ARTIGO →
== == ==

Anais: Geotecnologias e mapeamento geomorfológico

GEOMORFOMETRIA E INTENSIDADE TECTÔNICA NA PORÇÃO EMERSA DA BACIA PARAÍBA – NORDESTE DO BRASIL

AUTORES
Andrades Filho, C.O. (USP) ; Rossetti, D.F. (INPE)

RESUMO
Este estudo aplica índices morfométricos na avaliação da intensidade tectônica na porção emersa da Bacia Sedimentar Paraíba a partir dos dados: rede de drenagem e modelo digital de elevação. Os índices relação declividade-extensão (RDE), fator assimétrico (Af), integral hipsométrica (Hi) e sinuosidade de frente de montanha (Smf) possibilitaram distinguir diferentes intensidades de deformação. Destaca-se a porção NE da área, onde é sugerido tectonismo mais intenso no Neógeno e Quaternário.

PALAVRAS CHAVES
quaternário; deformações tectônicas; Formação Barreiras

ABSTRACT
This study applies morphometric indices in the evaluation of tectonic intensity in the onshore portion of the Paraíba Sedimentary Basin using the following data: drainage network and digital elevation model. The indices slope-length ratio (SL), asymmetric factor (Af), hypsometric integral (Hi) and mountain-front sinuosity (Smf) enabled us to distinguish different intensities of deformation. We highlight the NE portion of the area, where more intense tectonism is suggested in Neogene- Quaternary.

== == ==

[Listagem de dados]
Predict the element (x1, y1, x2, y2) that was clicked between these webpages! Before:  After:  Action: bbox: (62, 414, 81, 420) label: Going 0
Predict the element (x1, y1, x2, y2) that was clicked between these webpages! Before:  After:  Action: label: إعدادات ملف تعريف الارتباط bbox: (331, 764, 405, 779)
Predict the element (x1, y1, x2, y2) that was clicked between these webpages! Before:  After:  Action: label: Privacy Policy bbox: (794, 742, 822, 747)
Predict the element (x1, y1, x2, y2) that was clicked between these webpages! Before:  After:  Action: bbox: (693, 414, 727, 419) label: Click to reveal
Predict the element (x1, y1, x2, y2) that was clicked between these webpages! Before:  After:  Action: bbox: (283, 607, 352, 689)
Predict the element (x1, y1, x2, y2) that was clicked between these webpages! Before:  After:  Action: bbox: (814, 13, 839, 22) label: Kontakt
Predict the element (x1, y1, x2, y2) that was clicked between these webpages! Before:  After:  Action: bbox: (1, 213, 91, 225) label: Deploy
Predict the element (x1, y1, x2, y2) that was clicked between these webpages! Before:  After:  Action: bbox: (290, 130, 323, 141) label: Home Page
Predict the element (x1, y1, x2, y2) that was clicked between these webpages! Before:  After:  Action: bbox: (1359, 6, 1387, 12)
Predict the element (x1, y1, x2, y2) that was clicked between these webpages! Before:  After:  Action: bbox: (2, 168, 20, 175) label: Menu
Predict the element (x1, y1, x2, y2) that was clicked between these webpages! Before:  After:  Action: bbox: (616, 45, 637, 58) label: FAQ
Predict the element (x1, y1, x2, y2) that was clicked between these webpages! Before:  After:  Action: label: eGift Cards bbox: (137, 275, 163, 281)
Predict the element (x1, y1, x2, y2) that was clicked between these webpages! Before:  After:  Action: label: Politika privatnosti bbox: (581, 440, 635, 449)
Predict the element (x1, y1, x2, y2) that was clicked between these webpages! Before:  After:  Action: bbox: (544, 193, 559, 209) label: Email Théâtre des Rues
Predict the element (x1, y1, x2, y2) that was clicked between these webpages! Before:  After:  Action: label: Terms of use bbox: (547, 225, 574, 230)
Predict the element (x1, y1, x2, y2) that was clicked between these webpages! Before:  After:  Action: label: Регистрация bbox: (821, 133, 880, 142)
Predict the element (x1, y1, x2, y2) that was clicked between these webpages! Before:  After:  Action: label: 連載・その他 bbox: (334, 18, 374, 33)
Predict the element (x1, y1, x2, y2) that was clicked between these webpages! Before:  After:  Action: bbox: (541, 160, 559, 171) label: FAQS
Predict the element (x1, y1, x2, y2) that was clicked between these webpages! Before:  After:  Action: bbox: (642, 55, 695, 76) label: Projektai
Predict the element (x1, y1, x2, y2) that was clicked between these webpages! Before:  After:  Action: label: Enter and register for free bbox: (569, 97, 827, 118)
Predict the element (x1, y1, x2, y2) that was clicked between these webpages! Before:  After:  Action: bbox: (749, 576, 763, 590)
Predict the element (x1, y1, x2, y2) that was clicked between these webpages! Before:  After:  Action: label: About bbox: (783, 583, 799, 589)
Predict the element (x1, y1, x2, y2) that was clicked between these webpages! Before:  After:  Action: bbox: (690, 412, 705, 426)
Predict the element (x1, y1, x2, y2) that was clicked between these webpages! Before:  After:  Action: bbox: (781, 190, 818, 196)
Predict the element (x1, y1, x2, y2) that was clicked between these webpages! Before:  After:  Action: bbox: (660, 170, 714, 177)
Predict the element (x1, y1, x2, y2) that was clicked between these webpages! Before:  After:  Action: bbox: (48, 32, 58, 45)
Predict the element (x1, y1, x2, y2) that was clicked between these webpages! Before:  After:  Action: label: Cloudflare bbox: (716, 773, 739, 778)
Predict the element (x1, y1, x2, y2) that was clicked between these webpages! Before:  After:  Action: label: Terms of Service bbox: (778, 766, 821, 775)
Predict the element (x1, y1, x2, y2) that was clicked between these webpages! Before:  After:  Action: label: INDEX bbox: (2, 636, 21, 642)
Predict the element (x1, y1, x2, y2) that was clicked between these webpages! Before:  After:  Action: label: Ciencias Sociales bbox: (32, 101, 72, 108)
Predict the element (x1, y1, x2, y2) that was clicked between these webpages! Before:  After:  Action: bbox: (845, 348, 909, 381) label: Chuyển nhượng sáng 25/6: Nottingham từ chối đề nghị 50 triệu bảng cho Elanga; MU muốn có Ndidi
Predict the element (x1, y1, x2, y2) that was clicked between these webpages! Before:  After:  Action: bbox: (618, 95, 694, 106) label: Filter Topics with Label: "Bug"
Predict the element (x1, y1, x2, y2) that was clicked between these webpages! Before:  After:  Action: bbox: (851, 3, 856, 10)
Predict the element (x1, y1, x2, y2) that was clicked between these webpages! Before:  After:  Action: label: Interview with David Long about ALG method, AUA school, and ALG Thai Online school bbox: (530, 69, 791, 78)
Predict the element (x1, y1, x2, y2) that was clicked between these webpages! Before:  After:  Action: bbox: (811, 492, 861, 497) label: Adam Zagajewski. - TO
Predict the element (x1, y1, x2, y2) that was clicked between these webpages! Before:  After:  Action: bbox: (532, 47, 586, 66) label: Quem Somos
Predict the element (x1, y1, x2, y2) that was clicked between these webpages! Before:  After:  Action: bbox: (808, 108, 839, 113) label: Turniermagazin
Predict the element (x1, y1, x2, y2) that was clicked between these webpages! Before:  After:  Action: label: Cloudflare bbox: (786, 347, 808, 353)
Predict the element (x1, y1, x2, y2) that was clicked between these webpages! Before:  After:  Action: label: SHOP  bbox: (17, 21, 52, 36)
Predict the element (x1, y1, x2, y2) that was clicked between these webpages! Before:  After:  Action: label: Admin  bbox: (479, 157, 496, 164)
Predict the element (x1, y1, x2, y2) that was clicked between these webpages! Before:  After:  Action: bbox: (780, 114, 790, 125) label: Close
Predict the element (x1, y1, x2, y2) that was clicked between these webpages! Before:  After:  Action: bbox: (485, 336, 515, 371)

== == ==

INSTRUÇÕES DOS EXERCÍCIOS →
A - De acordo com o texto sobre a Bacia Paraíba, por que a porção NE da área recebe destaque? Responda em uma a três frases.
B - Responda com base no texto sobre a Bacia Paraíba:
(i) A que instituição está ligado Rossetti, D.F.?
(ii) Quais são os dois dados usados no estudo?
(iii) Que formação geológica aparece entre as palavras-chave?
C - Por favor, reproduza o trecho do texto sobre a Bacia Paraíba que vai de "Anais: Geotecnologias e" até "Rossetti, D.F. (INPE)".

SOLUÇÕES DOS EXERCÍCIOS →
A - A porção NE recebe destaque porque é nela que se sugere tectonismo mais intenso no Neógeno e no Quaternário.

B -
(i) INPE.
(ii) Rede de drenagem e modelo digital de elevação.
(iii) Formação Barreiras.

C -
Anais: Geotecnologias e mapeamento geomorfológico

GEOMORFOMETRIA E INTENSIDADE TECTÔNICA NA PORÇÃO EMERSA DA BACIA PARAÍBA – NORDESTE DO BRASIL

AUTORES
Andrades Filho, C.O. (USP) ; Rossetti, D.F. (INPE)